Airlines need to invest a lot more in extracting revenue or optimizing total revenue from a customer regardless of whether they came from Google, their own website or a GDS. You’ll start seeing a lot more engagement with customers post booking about extending their experience whether it's lounge access, seat selection, adding a car or hotel or with a branded credit card.
Google is a very effective acquisition channel for airlines and has a cost associated with it but I believe airlines can offset that incremental cost by the fact that customers they are getting are generally high quality.
What are Flyr Labs priorities for this year?
The bigger vision for the business is to build a revenue operating system for airlines.

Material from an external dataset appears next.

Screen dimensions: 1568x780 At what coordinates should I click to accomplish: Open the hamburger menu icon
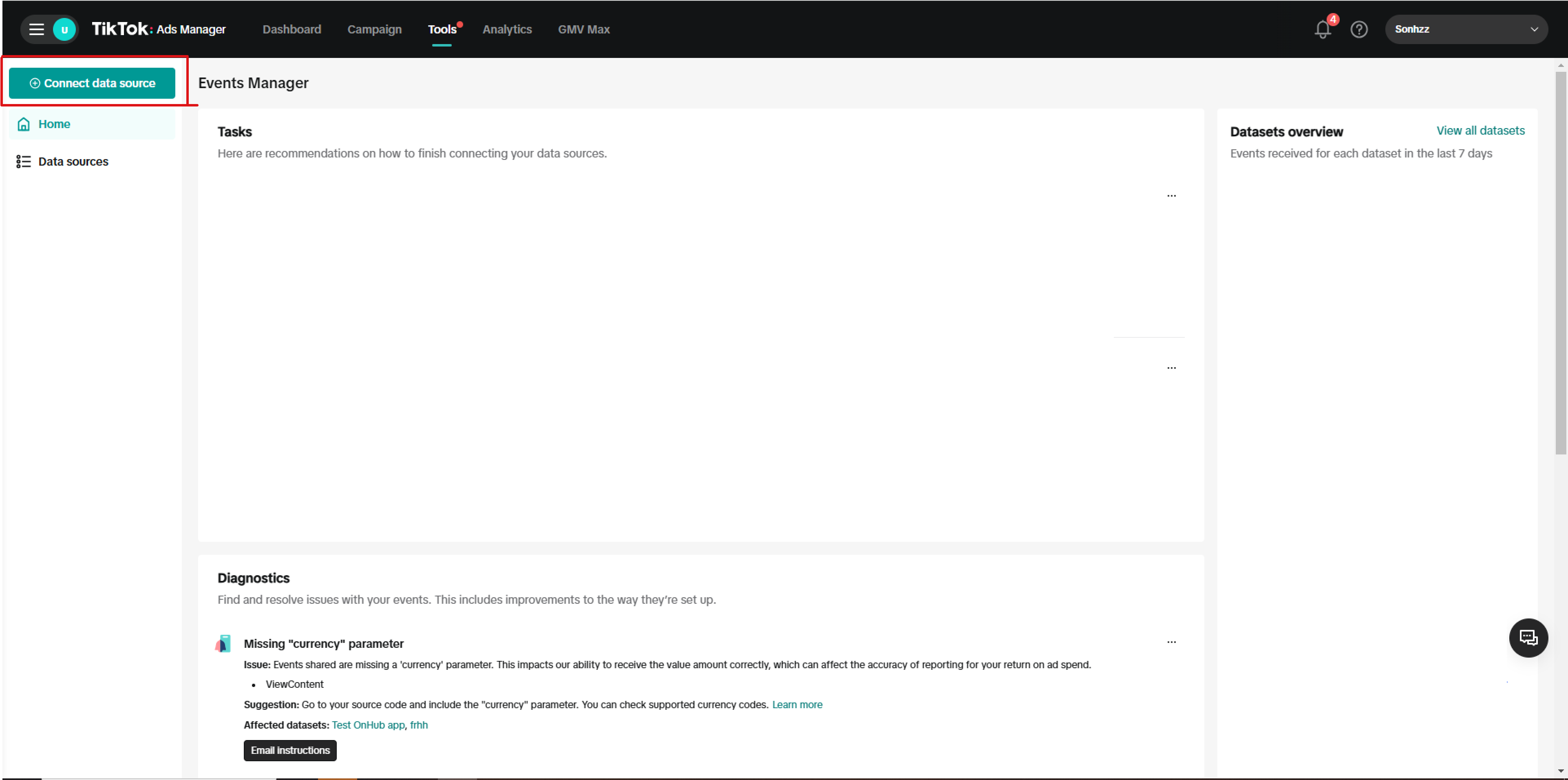pyautogui.click(x=37, y=29)

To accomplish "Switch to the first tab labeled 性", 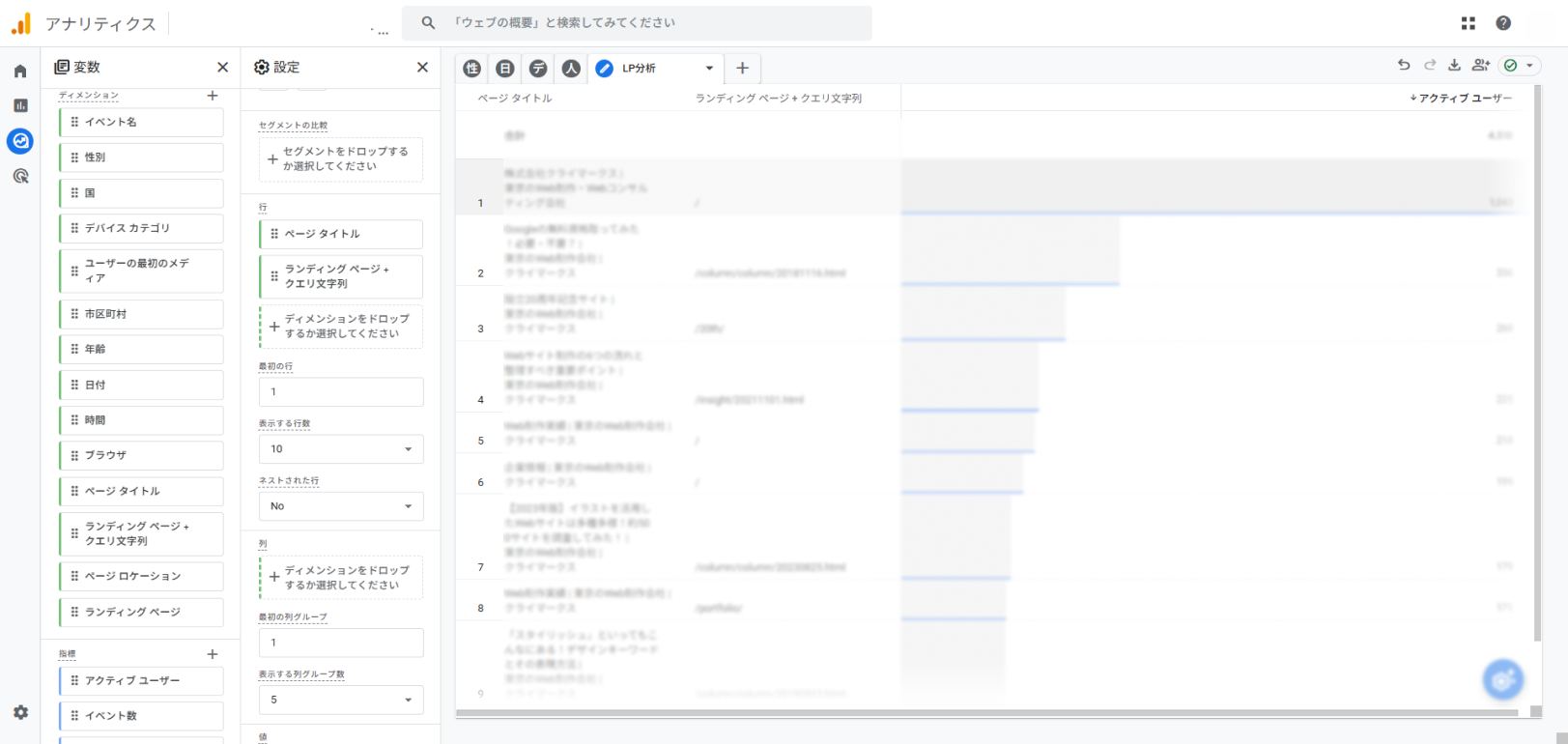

Our main objective for this year is to continue expanding our core business which is mostly our revenue management system as we also expand decision support across the airline’s commercial organization so by end of this year we’re truly a revenue operating system for airlines.
In parallel we’re spinning up partnerships that help us explore how we can help other transportation verticals because in reality whether you’re going from point A to B in a plane, or car, or train, there is a lot of similarity.
We're spinning up skunkworks, that are independent from our core business in order to not distract us, that are going to work with some key big name brands in those other transportation verticals to map our technology for them.
Over the next two to five years, we’re building a revenue operating system for transportation.
The third piece is helping airlines make that transition in disconnecting of the backend infrastructure from the front-end experience of the customers.